#### [Assignment]
Wherever the string "Balustraden" turns up in the data, copy the whole line.

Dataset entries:
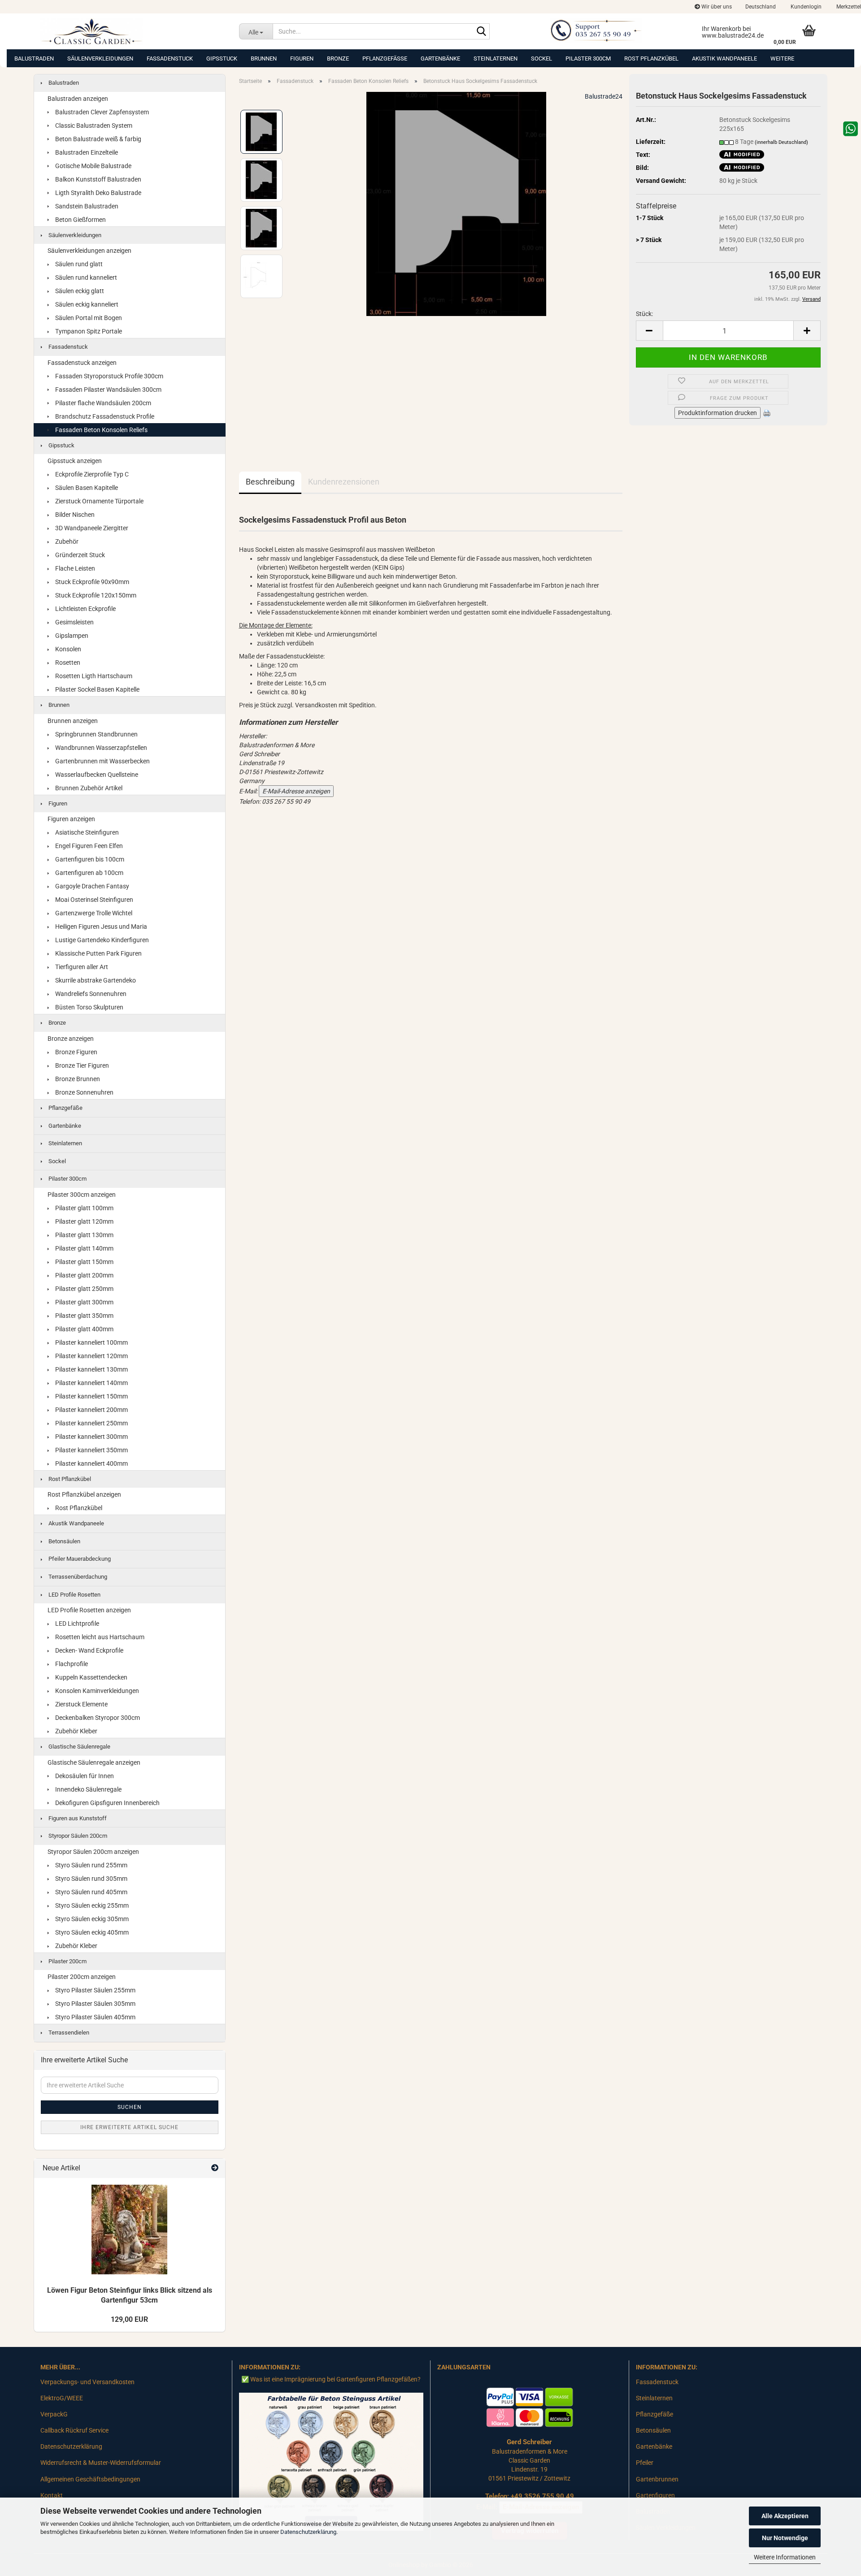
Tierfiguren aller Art (81, 966)
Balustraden (34, 58)
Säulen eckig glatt (79, 290)
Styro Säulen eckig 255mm (91, 1905)
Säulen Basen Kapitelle (86, 487)
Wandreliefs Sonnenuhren (90, 993)
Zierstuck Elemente (81, 1704)
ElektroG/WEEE (61, 2398)
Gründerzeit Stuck (79, 554)
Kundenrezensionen (343, 481)
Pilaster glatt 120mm (83, 1221)
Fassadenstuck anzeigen (82, 362)
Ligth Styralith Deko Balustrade (97, 192)
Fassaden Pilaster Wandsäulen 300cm (107, 389)
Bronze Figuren (75, 1052)
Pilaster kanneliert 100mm (91, 1342)
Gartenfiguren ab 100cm (88, 872)
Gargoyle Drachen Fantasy (91, 886)
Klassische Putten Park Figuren (98, 953)
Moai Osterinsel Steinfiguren (93, 899)
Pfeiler (644, 2462)
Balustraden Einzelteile (86, 152)
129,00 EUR (129, 2319)
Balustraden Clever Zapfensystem (101, 112)
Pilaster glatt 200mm (83, 1275)
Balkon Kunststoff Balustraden (97, 179)
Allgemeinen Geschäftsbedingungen (90, 2479)
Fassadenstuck (170, 58)
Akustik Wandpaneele (724, 58)
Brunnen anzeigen (73, 720)
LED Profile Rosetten (73, 1594)
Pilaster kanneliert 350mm (91, 1450)
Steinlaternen (495, 58)
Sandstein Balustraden (86, 206)
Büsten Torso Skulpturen (88, 1007)
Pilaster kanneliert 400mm (91, 1463)
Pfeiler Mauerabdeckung (79, 1558)
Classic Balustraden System (93, 125)
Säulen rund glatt (78, 264)
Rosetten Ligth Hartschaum (93, 676)
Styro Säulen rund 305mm (90, 1878)
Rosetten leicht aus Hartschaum (99, 1637)
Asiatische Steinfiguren (86, 832)
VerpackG (54, 2414)
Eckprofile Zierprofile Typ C (91, 474)
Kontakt (51, 2495)
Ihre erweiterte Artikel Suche (129, 2127)
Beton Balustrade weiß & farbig (97, 139)
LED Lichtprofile (76, 1623)
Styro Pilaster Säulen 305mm (94, 2003)
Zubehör (66, 541)
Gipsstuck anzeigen (75, 460)
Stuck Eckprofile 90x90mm (91, 581)
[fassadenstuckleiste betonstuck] (456, 203)
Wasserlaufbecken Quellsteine (96, 774)
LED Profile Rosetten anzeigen (89, 1610)
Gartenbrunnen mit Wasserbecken (102, 761)
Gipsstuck (221, 58)
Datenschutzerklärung (308, 2531)
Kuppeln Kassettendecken (90, 1677)
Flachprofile (71, 1663)
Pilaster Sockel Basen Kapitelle (96, 689)
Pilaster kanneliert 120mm (91, 1355)
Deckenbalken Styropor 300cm (97, 1717)
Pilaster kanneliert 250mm (91, 1423)
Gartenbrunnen (657, 2479)
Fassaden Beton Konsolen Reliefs (101, 429)
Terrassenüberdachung (77, 1576)
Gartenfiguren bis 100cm (89, 859)
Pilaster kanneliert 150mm (91, 1396)
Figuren (301, 58)
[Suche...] (481, 32)
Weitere (782, 58)
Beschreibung (270, 481)
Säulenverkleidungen (100, 58)
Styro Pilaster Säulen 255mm (94, 1990)
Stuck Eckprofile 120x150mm (95, 595)
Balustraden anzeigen (78, 98)
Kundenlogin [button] (805, 7)
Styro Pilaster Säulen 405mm (94, 2017)
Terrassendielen (68, 2032)
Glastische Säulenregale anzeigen (94, 1762)
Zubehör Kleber (75, 1731)
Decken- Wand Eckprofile (88, 1650)
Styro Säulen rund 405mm (90, 1892)
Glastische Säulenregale (78, 1746)
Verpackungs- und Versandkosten (87, 2382)
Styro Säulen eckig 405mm (91, 1932)
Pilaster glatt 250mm (83, 1288)
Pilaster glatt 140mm (83, 1248)
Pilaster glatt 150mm (83, 1261)
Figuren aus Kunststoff (77, 1818)
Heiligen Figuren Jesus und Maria (100, 926)
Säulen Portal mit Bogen (88, 317)
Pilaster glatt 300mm (83, 1302)
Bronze (338, 58)
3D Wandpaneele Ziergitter (91, 528)
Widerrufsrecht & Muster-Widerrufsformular (100, 2462)
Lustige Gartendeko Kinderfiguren (101, 940)
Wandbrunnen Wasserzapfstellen (100, 747)
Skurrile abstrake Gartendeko (95, 980)
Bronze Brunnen (77, 1078)
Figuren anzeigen (71, 819)
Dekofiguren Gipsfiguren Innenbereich (107, 1802)
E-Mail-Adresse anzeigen (296, 791)
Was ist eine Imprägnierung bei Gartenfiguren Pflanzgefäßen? (335, 2379)
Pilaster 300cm (588, 58)
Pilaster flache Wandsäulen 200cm (102, 403)
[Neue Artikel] (214, 2168)
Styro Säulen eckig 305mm (91, 1918)
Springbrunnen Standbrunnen (96, 734)
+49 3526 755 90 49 (542, 2496)
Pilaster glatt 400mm (83, 1329)
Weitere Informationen (785, 2557)
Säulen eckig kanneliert (86, 304)
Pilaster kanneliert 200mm (91, 1409)
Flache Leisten (74, 568)
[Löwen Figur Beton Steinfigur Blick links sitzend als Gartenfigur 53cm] (129, 2229)
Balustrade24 (603, 96)
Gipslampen (71, 635)
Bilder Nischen (74, 514)
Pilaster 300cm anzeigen (82, 1194)
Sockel (541, 58)
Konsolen (67, 649)
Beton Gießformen (80, 219)
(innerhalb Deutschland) (781, 142)
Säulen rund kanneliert (85, 277)
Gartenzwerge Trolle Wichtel (93, 913)
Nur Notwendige (785, 2537)
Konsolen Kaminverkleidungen (96, 1690)
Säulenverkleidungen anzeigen (89, 250)
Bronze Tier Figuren (81, 1065)
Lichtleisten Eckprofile (85, 608)
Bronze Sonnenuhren (83, 1092)
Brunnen (264, 58)
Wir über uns (716, 7)
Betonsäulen (63, 1541)
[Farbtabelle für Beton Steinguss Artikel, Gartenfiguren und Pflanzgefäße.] (331, 2461)
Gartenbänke (440, 58)
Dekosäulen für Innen (84, 1775)
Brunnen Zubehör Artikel (88, 788)
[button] (761, 6)
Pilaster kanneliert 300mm (91, 1436)
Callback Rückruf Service (74, 2430)
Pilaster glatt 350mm (83, 1315)
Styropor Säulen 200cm (77, 1835)
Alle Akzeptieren (785, 2516)
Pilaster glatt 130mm (83, 1234)
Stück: (644, 313)
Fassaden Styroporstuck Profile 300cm (108, 376)
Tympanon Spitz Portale (88, 331)
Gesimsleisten (74, 622)
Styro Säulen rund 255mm (90, 1865)
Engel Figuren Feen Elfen (88, 845)
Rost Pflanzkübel (651, 58)
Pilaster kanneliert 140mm (91, 1382)
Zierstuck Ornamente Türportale (99, 501)
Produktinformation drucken (717, 412)
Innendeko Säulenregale (88, 1789)
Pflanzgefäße (384, 58)
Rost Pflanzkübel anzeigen (84, 1494)
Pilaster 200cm (67, 1961)
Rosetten (67, 662)
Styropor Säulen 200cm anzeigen (93, 1851)
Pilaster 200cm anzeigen (82, 1976)
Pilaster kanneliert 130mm (91, 1369)
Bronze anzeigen (71, 1038)
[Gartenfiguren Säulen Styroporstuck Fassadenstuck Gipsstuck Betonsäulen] (133, 31)
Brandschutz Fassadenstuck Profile (104, 416)
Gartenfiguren (655, 2495)
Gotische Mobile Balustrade (92, 165)
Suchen (129, 2107)
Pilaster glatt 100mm (83, 1208)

#### [Answer below]
Balustraden (34, 58)
Balustraden Einzelteile (86, 152)
Balustraden Clever Zapfensystem (101, 112)
Balkon Kunststoff Balustraden (97, 179)
Sandstein Balustraden (86, 206)
Classic Balustraden System (93, 125)
Balustraden anzeigen (78, 98)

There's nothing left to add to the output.